What many people forget to consider is that gas mileage is only one thing that needs to be considered in order to determine if the trade makes financial sense. When all factors are considered, trading in a SUV for a more fuel efficient car doesn't make sense for a lot of people.

How much do you drive?

The amount you have to drive will be the major determining factor as to whether or not it makes financial sense to trade in your SUV for a fuel-efficient car.

For example, if you own a SUV that gets 15 miles per gallon and you want to trade it in for a fuel efficient car that gets 30 m.p.g., that means that the trade will net 15 more miles of driving for every gallon you purchase. Most people who see a 15 m.p.g. gain assume it means large savings, but the true savings is dependent on the number of miles you drive each month.
The average person drives approximately 12,000 miles a year, according to the EPA. That's 1,000 miles a month, which would result in a $267-a-month savings with at $4-a-gallon gas. For many people, the cost of trading in their SUV will be close, if not more, than this amount that they will end up saving.

The less you drive, the less sense it makes to trade in your gas-guzzler.

How much can you get for your SUV?

Not only are you one of many people who currently want to get rid of their SUV, there are also not many people who are in the market for a SUV these days.

Kelley Blue Book data indicate that SUVs have depreciated between $3,000 and $5,000 in the past six months, and that SUV prices have fallen more than 8% since September of last year. This may be the reason that more and more dealers are refusing to even take SUVs as trade-ins as they consider the SUV overstock they already hold.

The fact is, if you want to get rid of your SUV, you're going to have to sell it at a steep discount.

This means many SUVs are worth less than what is owed on them (this is referred to as being "upside down" on the loan). In order to sell and get a more fuel-efficient car, the owner would also have to repay the remaining balance on the loan for the SUV that wasn't covered in the sale. The savings received from better gas mileage rarely makes up for the extra costs that would still have to be paid on the SUV after it has already been sold.

How much will the fuel-efficient car cost?

Fuel-efficient cars have risen 7% in value during that same period that SUVs have fallen in value. The double combination of getting less value for your SUV than you owe and having to pay more for a fuel-efficient car makes it less likely that selling a gas guzzler will produce a big enough savings to cover the losses.
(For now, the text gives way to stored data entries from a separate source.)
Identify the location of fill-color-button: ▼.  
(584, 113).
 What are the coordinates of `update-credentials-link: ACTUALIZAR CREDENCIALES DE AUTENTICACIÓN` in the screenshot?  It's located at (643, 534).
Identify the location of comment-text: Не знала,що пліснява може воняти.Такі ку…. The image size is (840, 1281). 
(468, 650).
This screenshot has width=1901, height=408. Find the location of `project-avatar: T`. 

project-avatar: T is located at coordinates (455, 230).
Can you reduce your driving?

There is a reason that ridership on public transportation is at a 50-year high. The best way to beat high gas prices is not to trade cars, but to simply drive less. There are changes that you can make in your driving habits as well as alternative ways to commute that can greatly reduce the miles you currently drive.
By looking at different ways that you can reduce your driving, you are likely to be able to save more money than you could by trading in your SUV for a fuel-efficient car.
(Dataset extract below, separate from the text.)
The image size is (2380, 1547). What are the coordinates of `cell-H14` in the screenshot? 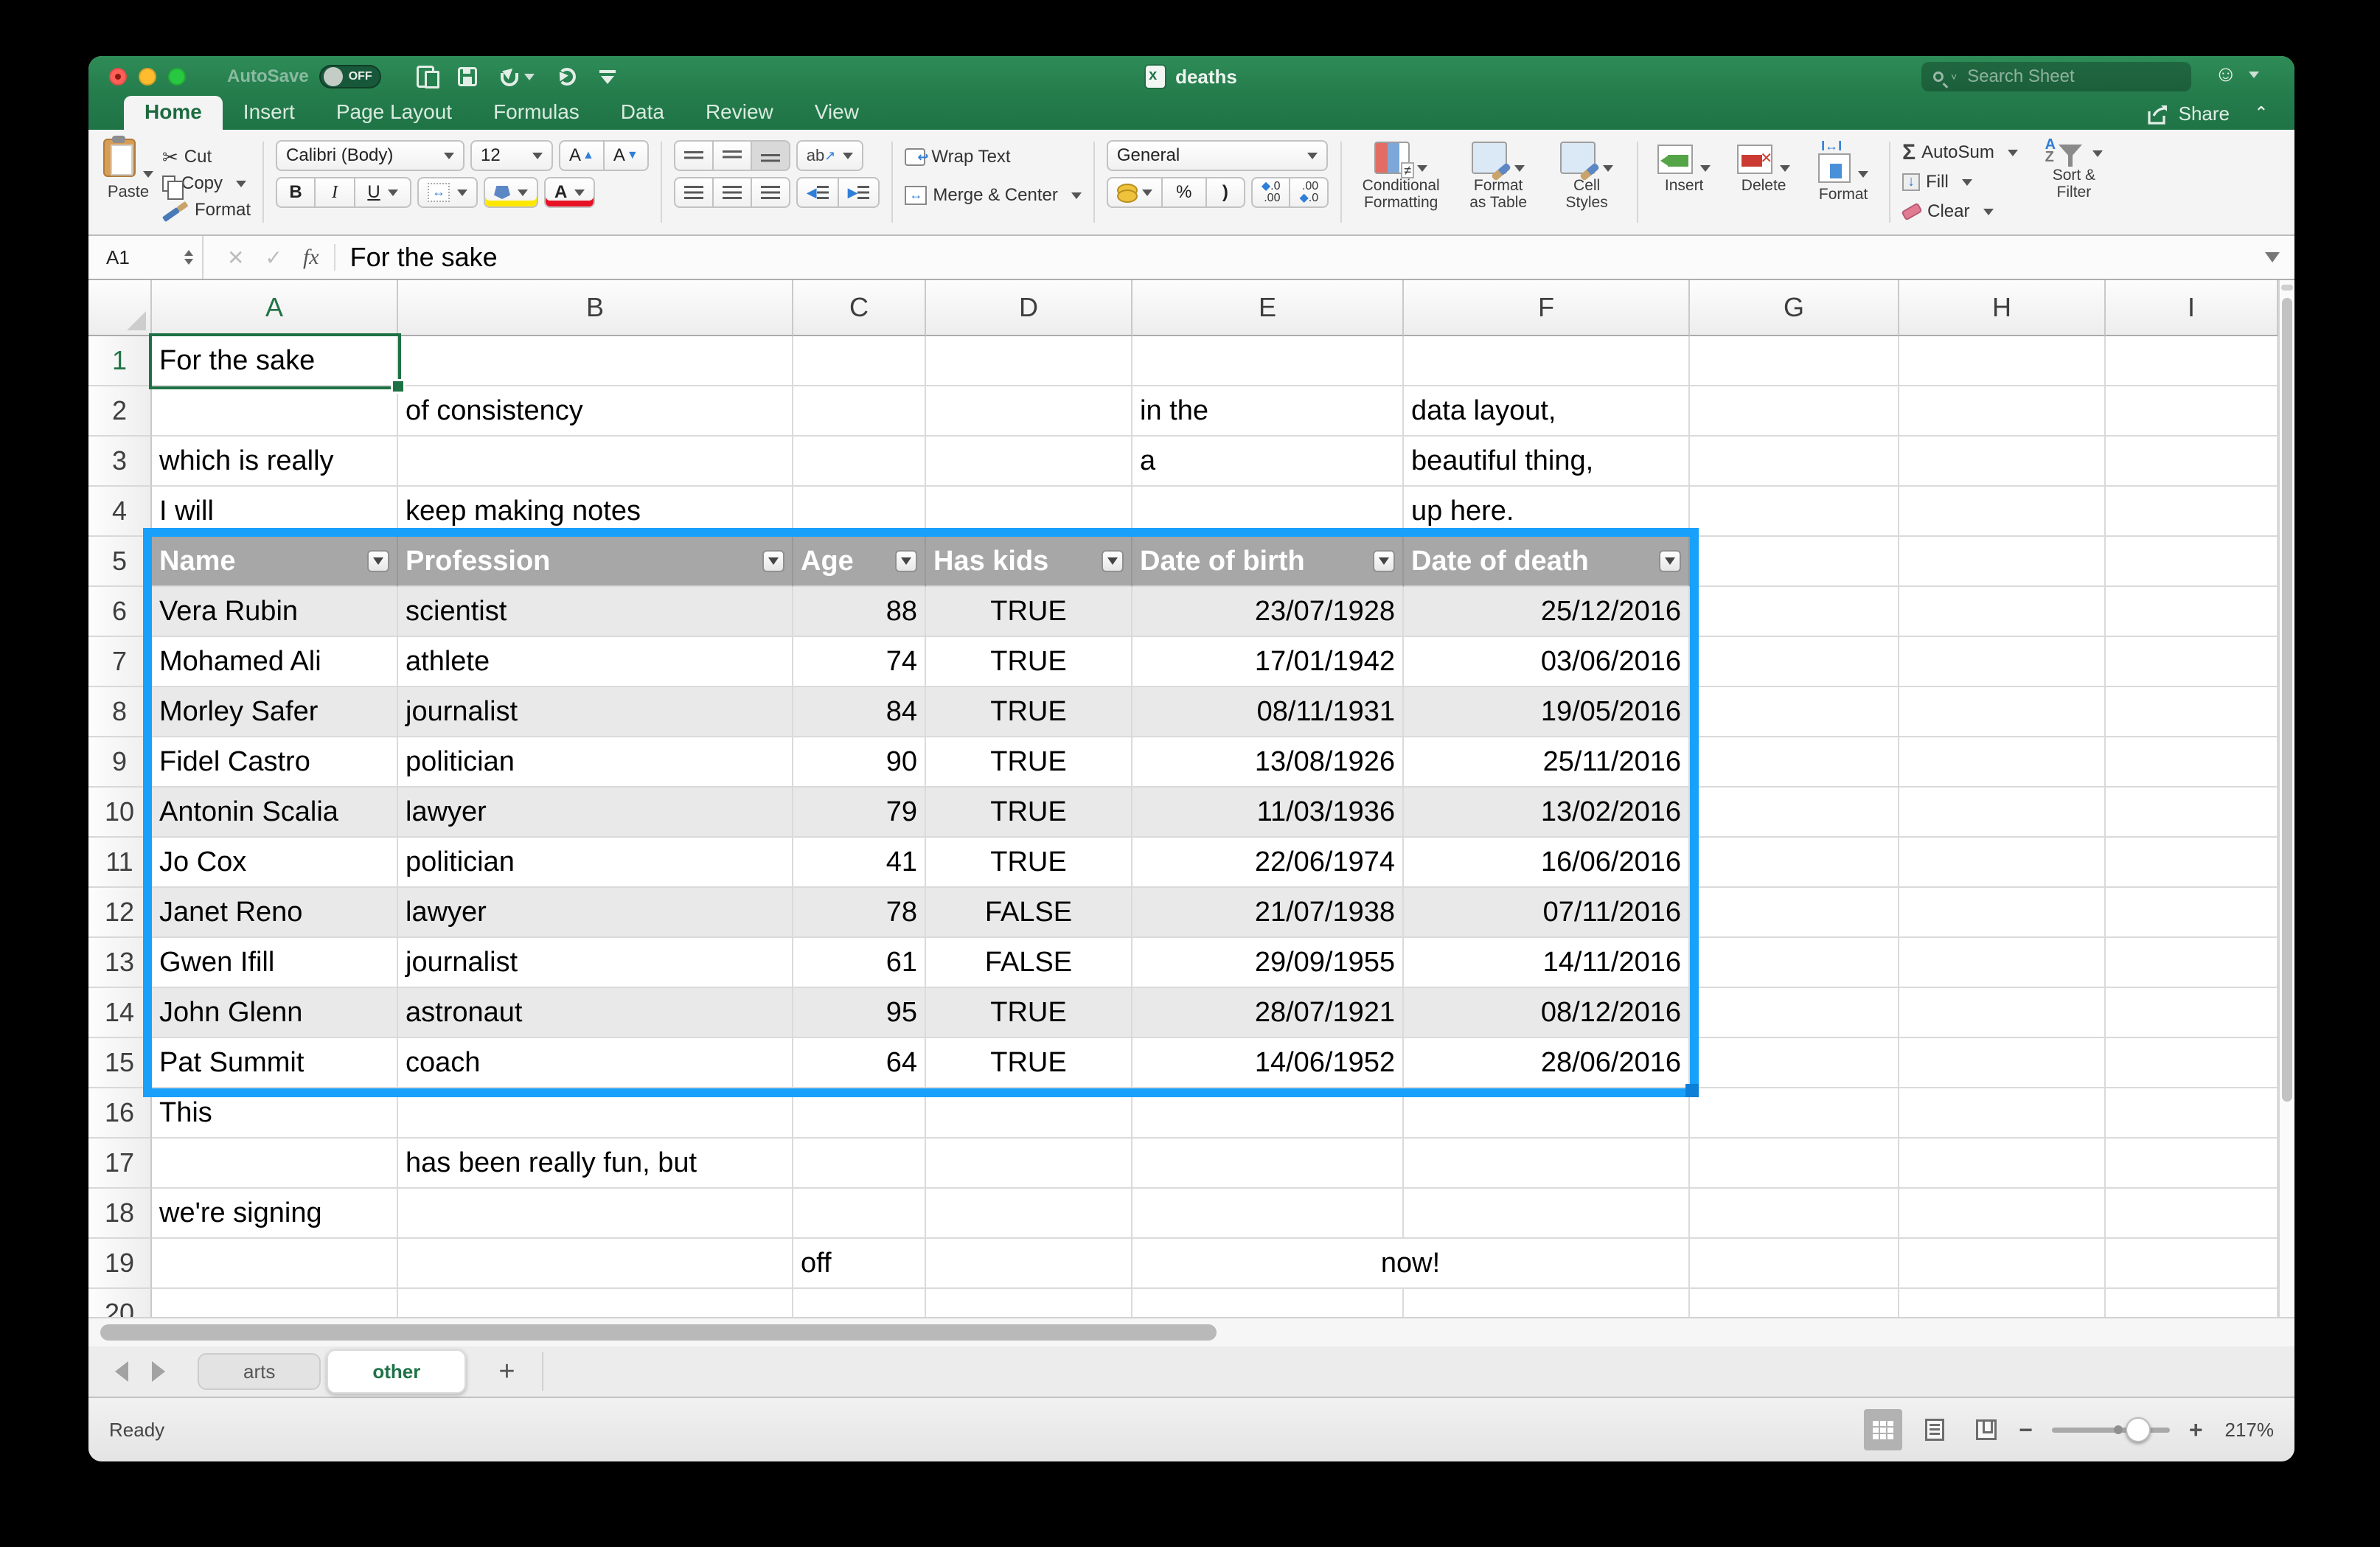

Are you following basic gas saving tips?

Chances are that you are getting much worse gas mileage in your SUV than you could be getting. If you can't reduce the amount you drive, incorporating basic gas saving tips can improve your gas mileage.

Even small improvements in gas mileage will often make keeping the SUV a more financially smart move than trading when losses you are bound to incur are considered.
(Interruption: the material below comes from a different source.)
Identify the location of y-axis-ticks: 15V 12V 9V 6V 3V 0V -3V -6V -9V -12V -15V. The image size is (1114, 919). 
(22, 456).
This should in no way imply that you should be happy with a gas guzzler. It's costing you money that it wouldn't be if you had chosen a more fuel-efficient car to begin with. It simply means that if you want to make the best financial decision, you need to look at all the costs that will result from the sale of the gas guzzler.

If these can ultimately be recouped with the savings that you will receive from getting a fuel-efficient car, it's time to make the trade, but if they can't, take the steps to get better gas mileage and reduce the amount you drive until it's time to purchase your next vehicle.

Just be sure that when that time comes, you purchase one that is fuel-efficient, so that the above situation is never an issue again.